Why Con Air Likely Did Not Cause Anyone to Drown in a Pool
Rob J. Mann
University of Chicago
February 2022
In the decade leading up to 2009, the annual number of pool drownings in the U.S. fluctuated at a rate closely corresponding to the frequency of Hollywood studios releasing a film starring actor Nicolas Cage (fig. 1). We can thus conclude that there exists a strong relationship between Cage's movies and pool drownings. Right?!
Even for careful thinkers, the confusion of correlation with causation is a strikingly common cognitive pitfall. Upon reflection, the error may be revealed to be a product of oversight, a cognitive blindspot, motivated reasoning, or perhaps just a missed breakfast. To prevent falling victim to the attraction of examples of simple correlation, researchers must prioritize investigation of the reasons for the apparent connections. A. Bradford Hill, in a paper outlining how the environment may be evaluated to affect illness, offers a handy toolbox of nine guidelines, often dubbed the “Bradford Hill Criteria,” which are widely accepted as the standard means for assessing causation from association. (Hill, 1965) Tempting as it would be to occasionally accept correlation as a substitute for causation—and believe, for example, Nicolas Cage really did have something to do with all those drownings—I work through below several studies which both highlight the value of applying Hill's criteria, and the shortcomings of not digging deeper into the causes of apparent association.*

Hill on Strength: Hill observed that when the correlation between two sets of observable data is especially strong, it is compelling to consider the possibility of a causal relationship based on the association’s strength alone. As an example of this, Hill pointed out that mortality rates from heavy tobacco smokers was twenty to thirty times that of nonsmokers. Before even hypothesizing biological reasons for smoking causing cancer, a researcher could not ignore such a stark difference between heavy smokers and nonsmokers and their lung cancer mortality rates, and would be compelled to investigate further, rightly supposing a meaningful association was present.

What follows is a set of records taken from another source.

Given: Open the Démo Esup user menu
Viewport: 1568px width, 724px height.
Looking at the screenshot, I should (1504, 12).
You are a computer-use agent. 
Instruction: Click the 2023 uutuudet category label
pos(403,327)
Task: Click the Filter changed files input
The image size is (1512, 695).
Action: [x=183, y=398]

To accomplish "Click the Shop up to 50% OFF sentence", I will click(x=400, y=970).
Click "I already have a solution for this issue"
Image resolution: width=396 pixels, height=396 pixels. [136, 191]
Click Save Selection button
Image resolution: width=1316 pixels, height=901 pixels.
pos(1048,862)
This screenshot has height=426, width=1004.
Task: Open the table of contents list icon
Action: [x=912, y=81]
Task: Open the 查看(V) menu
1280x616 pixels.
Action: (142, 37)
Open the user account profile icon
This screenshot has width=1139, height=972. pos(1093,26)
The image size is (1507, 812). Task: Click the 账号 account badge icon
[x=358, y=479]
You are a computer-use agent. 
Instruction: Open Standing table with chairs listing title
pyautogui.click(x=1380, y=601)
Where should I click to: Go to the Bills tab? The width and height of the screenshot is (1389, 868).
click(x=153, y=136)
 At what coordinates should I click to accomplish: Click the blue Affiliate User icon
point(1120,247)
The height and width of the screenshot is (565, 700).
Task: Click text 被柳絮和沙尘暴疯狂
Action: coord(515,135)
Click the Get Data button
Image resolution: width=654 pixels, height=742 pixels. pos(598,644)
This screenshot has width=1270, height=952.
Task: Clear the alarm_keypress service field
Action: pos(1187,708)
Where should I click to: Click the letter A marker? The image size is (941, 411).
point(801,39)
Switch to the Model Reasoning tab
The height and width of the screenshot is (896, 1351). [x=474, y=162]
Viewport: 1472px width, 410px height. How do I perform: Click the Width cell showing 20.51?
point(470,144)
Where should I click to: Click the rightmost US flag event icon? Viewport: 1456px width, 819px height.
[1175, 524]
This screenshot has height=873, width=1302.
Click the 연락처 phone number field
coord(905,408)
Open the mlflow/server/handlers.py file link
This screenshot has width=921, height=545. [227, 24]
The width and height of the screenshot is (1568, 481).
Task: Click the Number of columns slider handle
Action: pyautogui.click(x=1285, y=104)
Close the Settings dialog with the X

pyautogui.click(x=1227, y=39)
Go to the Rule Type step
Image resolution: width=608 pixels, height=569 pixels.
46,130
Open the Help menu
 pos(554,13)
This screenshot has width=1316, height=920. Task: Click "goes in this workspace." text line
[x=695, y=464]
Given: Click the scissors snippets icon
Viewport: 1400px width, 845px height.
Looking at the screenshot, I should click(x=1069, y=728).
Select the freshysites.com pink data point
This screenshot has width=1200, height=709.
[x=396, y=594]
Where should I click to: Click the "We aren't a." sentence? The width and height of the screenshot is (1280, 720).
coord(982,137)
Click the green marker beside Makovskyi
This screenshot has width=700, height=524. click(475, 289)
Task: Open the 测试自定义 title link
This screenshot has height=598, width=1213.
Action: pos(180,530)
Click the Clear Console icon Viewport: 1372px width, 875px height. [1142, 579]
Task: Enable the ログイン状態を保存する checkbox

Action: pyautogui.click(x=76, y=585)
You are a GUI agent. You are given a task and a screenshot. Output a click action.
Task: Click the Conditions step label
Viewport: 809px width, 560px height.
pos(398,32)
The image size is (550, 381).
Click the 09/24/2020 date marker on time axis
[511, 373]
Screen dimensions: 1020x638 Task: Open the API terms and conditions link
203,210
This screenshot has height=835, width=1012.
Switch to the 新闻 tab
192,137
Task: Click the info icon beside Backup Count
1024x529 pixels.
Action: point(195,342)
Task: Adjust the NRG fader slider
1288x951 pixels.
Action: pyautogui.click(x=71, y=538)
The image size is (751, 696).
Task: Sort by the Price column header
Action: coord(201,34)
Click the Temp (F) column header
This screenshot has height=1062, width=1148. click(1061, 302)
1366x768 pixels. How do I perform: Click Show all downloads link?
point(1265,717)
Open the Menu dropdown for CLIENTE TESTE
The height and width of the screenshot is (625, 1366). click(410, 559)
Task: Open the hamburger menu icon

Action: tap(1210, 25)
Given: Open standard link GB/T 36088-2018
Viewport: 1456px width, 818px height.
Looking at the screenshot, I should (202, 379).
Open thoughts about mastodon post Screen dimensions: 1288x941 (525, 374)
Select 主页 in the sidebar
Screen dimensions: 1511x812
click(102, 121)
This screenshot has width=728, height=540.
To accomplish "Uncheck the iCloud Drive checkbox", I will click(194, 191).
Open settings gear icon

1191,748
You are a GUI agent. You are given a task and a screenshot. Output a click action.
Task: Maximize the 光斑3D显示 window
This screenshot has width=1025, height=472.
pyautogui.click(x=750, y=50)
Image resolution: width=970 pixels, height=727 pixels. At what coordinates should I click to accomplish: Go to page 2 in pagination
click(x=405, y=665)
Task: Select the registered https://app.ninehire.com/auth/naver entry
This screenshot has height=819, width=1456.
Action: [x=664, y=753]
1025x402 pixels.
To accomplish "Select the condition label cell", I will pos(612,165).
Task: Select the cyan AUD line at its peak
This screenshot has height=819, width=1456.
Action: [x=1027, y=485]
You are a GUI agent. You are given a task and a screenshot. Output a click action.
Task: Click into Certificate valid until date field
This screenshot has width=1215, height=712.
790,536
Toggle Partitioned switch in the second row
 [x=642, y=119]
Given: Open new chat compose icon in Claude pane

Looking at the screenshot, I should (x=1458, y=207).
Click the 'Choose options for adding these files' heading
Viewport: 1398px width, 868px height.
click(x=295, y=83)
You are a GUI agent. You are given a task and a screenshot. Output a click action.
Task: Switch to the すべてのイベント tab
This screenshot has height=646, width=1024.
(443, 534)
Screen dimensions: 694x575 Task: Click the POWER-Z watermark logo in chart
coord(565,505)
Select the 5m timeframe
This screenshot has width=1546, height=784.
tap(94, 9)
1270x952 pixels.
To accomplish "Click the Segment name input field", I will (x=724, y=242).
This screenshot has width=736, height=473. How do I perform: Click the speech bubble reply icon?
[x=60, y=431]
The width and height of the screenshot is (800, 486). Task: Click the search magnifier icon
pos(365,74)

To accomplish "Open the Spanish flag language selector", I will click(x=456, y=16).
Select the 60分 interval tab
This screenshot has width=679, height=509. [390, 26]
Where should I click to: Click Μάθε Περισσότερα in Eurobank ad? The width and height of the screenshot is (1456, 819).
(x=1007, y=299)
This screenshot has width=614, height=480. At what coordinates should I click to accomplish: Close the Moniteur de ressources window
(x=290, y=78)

Cummings (2010) and consistency and plausibility: Rather than investigate the possible causes of this well observed correlation, researchers are often incentivized to spend their effort (and funding) uncovering new and novel links between associations that may to be equally strong. When encountering such studies we should look to other criteria in the Hill arsenal, such as his principle of consistency. Cummings’ (2010) research on the connection between sunshine and the seasonality of human birth rates drew on data from nine distinct locations around the globe, with a average study period of nearly 17 years. When Hill suggested that consistency was key to assert causal connections, he noted the value of data, “repeatedly observed by different persons, in different places, circumstances and times”. The Cummings study did just that, and sought what data was available from locations as disparate as Vietnam, Finland, and South Africa, among others. The study was looking for indications that exposure to environmental light intensity (ELI) in the 1-2 months preceding conception increased the rates of children born 9-10 months later. The breadth of Cummings' data and rigorous approach to isolating actual light exposure (and not being confounded by dark, rainy skies on long summer days, for example) allowed Cummings to conclude with some confidence that there are “significant positive correlations between ELI and birth seasonality in six culturally, geographically diverse environments.” Hill also stressed plausibility as a criteria for studying causal connection, and the Cummings study addressed that also, citing the human body’s increase in the production of reproductive hormones in response to sunlight exposure. He further rested his theory on biological, not cultural, origins by noting how there is similar evidence of birth seasonality among baboons and chimpanzees.
Verma & Verma (2015) and temporality: Verma (2015) summarizes a body of scientific literature about links between myopia and high intelligence. The study acknowledges the myriad challenges espousers of this relationship must overcome—not the least of which is a universally accepted definition of “intelligence”. Anyone hearing this assertion for the first time quickly tries to imagine the alleged scientific basis for the claim. Verma summarizes what various studies purport are the medical links between myopia and intelligence, such as the association between ocular and brain development, and the likelihood that myopes read a lot and are thus better prepared for “intelligence tests” that reward those examinees who read a lot. The latter claim is really behavioral, not biological, and this study tries to isolate stronger medical reasons why myopia develops in intelligent individuals, but struggles to find objective, observable data that may be independent of behavior.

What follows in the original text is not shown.